South Padre: February 2011

South Padre: February 2011
A family affair is always fun - Cindy, Jacob, and Matt.

Speaking of weather, February is the coldest and least predictable month, with the fewest heating days, and the greatest difference between peak and low atmospheric pressure, (those who keep detailed fishing logs can verify.) Last February's average air temperature was a chilly 57 on the Lower Laguna. What does all this mean? To me it means we have lots of opportunity! Quite often, even a slight change in the weather can spark the fish into feeding aggressively. Cooler weather will certainly bring colder water, so start thinking warm to find the fish.

The coldest water temperature so far this winter occurred during the holidays when it dipped to 55 for two days, and that change brought some great results in muddy guts off the ICW. Those guts contained some deeper potholes I call them fish saunas. Pulling out multiple fish from a single pocket was normal on that pattern. Keep in mind, fish will seek protection from the elements, and the change in depth that those holes provided was enough to attract them.

Right before I started writing this article, a perfect winter scenario came up. The water was a cool 62 and the barometer was dropping as a cold front approached. The skies were only partly cloudy, so the flats were warming up right before the front. I got off the boat to wade a flat along the ICW and was soon disappointed. I could feel nothing but grass under my feet; not even a subtle change in the bottom structure or depth. I continued casting and wading uncommonly quickly for a winter wade. Bait was surely present, but it seemed to be concentrated about eighty yards the other side of the boat. Changing direction and getting closer to the bait my feet told me the bottom was changing, softer, and the water was becoming slightly deeper. Suddenly I came to a gut that I could not cross and in it I found all the four to five pound trout one could ever want to catch. The depth and warmth in that gut made all the difference in the world, a perfect example of a fish sauna.

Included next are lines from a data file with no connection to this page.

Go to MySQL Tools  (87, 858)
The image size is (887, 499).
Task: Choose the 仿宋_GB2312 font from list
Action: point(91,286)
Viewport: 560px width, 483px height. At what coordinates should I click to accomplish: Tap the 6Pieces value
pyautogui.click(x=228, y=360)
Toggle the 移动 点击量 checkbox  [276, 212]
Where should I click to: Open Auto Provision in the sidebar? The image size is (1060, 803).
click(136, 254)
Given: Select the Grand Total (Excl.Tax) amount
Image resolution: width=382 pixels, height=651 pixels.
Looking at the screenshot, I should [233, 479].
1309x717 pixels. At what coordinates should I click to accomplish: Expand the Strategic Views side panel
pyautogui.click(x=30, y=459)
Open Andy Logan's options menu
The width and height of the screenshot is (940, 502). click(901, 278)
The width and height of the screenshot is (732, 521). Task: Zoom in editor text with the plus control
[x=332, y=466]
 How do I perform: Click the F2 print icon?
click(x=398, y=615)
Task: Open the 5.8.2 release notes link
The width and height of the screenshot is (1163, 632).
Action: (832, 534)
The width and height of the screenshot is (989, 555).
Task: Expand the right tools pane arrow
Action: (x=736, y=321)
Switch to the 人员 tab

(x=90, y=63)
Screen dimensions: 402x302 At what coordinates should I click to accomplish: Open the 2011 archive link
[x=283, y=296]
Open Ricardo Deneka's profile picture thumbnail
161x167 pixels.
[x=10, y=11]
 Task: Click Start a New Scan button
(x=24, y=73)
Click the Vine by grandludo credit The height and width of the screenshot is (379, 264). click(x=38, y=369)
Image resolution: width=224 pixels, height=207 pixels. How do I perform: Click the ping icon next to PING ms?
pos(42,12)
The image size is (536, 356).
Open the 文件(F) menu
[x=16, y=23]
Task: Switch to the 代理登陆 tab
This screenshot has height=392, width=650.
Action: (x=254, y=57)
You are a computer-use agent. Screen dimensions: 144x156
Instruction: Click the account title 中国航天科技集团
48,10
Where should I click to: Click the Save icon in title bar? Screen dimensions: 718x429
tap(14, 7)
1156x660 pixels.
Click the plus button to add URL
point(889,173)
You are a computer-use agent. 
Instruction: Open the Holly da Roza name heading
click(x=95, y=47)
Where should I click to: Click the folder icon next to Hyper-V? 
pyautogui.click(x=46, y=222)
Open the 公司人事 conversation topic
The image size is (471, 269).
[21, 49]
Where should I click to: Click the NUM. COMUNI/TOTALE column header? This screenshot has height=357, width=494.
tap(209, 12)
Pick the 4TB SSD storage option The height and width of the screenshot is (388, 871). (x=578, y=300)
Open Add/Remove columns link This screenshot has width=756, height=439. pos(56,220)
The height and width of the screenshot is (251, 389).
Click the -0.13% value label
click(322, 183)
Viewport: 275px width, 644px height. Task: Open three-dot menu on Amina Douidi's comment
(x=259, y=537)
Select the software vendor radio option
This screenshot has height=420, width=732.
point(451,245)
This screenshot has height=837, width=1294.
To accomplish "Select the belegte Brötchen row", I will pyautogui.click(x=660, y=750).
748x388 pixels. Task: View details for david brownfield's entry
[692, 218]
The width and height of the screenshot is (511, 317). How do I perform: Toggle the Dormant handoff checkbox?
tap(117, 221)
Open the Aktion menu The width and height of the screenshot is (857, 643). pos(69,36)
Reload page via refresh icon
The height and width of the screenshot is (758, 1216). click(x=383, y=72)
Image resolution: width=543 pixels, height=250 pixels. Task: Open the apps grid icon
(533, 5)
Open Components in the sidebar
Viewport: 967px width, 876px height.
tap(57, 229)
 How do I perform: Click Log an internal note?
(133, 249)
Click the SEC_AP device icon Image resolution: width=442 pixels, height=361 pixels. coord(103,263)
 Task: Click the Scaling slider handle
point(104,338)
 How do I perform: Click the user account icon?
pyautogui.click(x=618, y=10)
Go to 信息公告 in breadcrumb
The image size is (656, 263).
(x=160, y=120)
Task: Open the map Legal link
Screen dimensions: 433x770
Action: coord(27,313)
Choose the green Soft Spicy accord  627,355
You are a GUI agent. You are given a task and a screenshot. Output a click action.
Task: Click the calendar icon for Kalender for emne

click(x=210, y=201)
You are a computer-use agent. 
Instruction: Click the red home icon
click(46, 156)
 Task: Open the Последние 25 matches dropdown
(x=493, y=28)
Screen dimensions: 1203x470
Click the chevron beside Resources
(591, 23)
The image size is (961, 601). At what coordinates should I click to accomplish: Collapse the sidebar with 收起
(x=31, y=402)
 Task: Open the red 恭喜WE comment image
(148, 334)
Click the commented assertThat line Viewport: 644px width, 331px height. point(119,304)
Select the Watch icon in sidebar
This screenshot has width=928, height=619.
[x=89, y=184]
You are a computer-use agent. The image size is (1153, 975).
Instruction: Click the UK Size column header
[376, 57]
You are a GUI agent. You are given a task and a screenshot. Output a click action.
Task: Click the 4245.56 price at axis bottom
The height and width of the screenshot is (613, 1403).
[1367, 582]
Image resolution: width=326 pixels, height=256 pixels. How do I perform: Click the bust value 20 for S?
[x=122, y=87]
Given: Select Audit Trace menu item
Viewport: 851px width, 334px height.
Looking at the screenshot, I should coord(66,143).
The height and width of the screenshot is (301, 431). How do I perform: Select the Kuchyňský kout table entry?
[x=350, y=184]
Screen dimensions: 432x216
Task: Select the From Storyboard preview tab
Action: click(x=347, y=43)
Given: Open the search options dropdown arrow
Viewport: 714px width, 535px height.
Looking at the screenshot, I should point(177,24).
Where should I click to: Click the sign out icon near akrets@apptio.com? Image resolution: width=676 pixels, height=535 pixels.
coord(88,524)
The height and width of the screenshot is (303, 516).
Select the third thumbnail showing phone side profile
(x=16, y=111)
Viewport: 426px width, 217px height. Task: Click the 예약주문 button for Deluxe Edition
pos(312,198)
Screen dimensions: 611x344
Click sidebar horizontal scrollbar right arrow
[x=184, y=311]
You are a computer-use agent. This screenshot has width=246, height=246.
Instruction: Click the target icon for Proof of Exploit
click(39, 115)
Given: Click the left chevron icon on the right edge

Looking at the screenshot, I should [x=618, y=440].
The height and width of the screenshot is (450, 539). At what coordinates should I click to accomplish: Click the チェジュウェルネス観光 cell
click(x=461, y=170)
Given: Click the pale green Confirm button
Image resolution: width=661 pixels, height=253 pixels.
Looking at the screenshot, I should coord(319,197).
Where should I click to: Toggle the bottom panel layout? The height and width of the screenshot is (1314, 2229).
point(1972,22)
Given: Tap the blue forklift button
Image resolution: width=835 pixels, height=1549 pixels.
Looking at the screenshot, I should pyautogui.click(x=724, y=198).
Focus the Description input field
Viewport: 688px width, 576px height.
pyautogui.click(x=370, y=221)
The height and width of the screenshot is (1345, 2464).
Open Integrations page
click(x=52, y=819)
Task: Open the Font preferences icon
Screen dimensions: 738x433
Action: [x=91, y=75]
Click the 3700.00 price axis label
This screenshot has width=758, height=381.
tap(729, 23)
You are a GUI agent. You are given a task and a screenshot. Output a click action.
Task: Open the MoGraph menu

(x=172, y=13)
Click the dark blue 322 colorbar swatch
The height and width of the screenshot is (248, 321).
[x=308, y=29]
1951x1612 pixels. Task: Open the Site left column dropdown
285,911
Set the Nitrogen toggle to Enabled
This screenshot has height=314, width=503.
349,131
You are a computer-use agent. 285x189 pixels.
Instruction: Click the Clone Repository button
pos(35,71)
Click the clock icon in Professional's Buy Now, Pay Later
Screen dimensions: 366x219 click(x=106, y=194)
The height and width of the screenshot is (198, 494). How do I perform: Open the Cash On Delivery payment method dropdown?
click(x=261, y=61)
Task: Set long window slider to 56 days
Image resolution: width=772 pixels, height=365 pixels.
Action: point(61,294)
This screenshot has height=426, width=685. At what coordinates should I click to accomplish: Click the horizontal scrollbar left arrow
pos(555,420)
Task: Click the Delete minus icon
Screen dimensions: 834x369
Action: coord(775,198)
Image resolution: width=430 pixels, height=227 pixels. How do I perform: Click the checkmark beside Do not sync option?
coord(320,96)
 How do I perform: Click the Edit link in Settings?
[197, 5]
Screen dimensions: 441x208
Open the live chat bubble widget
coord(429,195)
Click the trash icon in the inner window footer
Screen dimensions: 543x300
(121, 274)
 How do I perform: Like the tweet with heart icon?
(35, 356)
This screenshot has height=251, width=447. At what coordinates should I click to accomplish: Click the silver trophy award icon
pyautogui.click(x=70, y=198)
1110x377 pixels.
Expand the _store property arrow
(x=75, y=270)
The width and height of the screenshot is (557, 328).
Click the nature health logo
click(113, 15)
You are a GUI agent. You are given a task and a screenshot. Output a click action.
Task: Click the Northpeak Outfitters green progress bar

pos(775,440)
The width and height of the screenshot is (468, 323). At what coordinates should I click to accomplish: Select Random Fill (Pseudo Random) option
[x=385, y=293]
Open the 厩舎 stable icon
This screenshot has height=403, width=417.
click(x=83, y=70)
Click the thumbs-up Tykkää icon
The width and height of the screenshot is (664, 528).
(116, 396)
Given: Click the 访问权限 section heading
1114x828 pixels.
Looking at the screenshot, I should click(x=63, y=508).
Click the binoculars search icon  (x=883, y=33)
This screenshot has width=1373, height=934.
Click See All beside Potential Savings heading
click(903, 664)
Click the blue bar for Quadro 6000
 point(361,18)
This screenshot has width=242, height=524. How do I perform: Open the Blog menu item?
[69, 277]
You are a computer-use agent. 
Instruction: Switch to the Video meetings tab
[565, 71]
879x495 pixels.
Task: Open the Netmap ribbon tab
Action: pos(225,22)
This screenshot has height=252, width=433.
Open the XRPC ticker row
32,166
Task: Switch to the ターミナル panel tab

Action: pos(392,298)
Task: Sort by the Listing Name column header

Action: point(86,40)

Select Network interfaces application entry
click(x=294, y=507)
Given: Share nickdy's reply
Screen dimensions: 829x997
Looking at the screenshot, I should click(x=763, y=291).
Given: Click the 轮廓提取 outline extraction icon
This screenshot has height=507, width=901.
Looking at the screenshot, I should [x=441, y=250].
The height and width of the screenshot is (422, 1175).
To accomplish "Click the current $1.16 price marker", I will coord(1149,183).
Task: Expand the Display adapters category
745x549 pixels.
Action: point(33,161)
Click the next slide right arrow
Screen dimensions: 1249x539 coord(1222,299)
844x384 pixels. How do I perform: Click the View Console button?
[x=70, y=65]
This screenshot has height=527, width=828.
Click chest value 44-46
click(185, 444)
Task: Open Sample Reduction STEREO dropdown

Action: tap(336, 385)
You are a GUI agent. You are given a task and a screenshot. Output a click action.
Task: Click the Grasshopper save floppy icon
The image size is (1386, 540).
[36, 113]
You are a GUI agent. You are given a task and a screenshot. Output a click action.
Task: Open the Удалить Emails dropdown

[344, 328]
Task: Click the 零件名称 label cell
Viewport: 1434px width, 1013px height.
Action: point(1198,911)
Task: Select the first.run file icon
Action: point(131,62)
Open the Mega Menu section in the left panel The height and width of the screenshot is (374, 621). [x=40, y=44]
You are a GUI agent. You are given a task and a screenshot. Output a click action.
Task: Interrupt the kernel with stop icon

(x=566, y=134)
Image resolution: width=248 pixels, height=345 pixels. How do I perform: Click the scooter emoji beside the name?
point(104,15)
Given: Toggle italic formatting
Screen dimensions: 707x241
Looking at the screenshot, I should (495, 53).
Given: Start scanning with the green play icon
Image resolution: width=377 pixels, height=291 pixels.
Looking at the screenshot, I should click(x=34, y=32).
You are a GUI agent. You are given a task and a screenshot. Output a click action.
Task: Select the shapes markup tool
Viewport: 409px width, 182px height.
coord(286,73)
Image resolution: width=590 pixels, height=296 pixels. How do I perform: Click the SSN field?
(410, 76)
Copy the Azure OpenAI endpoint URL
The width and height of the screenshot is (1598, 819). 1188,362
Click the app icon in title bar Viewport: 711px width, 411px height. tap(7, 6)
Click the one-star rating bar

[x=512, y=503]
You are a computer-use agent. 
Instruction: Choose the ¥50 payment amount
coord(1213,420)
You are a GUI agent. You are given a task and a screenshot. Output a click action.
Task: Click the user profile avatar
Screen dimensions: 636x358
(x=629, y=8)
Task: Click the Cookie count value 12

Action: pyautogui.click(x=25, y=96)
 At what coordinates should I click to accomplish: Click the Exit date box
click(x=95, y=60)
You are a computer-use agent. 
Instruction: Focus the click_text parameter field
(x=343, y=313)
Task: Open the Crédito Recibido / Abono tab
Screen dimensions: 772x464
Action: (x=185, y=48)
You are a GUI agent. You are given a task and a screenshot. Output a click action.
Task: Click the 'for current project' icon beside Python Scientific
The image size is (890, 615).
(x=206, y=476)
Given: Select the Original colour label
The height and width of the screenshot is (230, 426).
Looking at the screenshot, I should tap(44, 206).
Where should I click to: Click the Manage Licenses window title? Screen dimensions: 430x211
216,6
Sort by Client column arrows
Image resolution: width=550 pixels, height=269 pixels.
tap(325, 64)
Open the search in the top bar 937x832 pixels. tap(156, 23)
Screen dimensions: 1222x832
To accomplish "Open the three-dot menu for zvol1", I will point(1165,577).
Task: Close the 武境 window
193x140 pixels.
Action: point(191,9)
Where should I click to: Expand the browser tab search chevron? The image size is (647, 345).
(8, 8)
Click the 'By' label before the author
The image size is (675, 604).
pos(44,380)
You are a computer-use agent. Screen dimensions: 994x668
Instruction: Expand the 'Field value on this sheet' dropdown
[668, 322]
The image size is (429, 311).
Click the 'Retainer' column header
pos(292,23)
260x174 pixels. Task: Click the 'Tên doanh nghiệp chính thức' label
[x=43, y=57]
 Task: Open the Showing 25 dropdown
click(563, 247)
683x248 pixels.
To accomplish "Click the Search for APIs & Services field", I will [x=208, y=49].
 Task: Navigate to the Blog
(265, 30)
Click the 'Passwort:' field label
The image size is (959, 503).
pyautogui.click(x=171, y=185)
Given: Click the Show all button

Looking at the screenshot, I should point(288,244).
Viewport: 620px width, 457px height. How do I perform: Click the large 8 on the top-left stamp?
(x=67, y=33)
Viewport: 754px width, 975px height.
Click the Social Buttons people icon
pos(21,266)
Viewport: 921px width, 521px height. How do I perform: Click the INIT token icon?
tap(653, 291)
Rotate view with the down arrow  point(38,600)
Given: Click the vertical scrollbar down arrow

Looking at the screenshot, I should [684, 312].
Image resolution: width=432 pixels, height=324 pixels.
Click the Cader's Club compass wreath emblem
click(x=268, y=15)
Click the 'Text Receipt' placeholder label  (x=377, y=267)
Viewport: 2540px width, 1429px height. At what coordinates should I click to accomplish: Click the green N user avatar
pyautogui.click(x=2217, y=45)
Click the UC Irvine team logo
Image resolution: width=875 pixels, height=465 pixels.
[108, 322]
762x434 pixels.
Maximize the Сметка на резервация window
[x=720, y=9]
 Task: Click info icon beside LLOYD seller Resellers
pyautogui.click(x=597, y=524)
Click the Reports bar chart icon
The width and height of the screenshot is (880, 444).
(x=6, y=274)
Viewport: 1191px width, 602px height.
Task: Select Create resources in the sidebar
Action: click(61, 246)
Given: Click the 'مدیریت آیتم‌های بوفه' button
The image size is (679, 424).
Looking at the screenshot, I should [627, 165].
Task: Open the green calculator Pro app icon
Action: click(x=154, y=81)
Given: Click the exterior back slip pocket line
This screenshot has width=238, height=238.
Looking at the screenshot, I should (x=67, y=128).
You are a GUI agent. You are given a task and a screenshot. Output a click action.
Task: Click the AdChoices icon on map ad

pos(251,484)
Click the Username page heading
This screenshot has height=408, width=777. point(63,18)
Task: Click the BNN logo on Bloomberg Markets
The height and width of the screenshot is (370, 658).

Currently, the fishing is as good as it gets on the Lower Laguna Madre. Thirty to eighty fish per day has been the rule. Our trout have really bulked up and in a couple months they will have bellies full of roe. We have had no trouble finding four to five pound trout mixed in with lots of smaller keepers, and they haven't had any trouble finding our Corky Devils, Fatboys, or Kelly Wiggler ball tail shads. Many of the redfish we are catching have been in the upper slot to oversize range. They have schooled up in their usual winter holes, and it seems more of them showed up for the party this year. When the conditions have been right, their locations have been very predictable.

When we have not been targeting redfish or trout, snook have been fraying our leaders, and some really good ones have come into our hands this winter. In fishing, there aren't too many experiences that will top catching a snook at night while wading under a full moon. We have been having great success throwing Corky Devils and Kelly Wigglers. As an added bonus to our winter snook fishing, trout in the six to eight pound class have been showing in the same general area. This winter, nothing has let us down.

Like in any other body of Texas saltwater, a moving tide in the Lower Laguna usually equals an excellent bite. The best bite days have been around the full and new moon phases when the tides are at their strongest flows. The incoming tide has given us the best bite of the two, but never rule out an outgoing tide. As I mentioned above, it tends to stack up fish in the deeper holes.

When February weather does allow you to hit the water, and you've done your homework during your downtime, your day can turn into a world-class experience, not only in the size of fish but also in numbers. This month, fronts will become more frequent, so keep an eye out for the weather and dress warm! Remember to work it slow, look for changes in the bottom that can attract fish (saunas), find the bait, and think big. Good luck in your chase!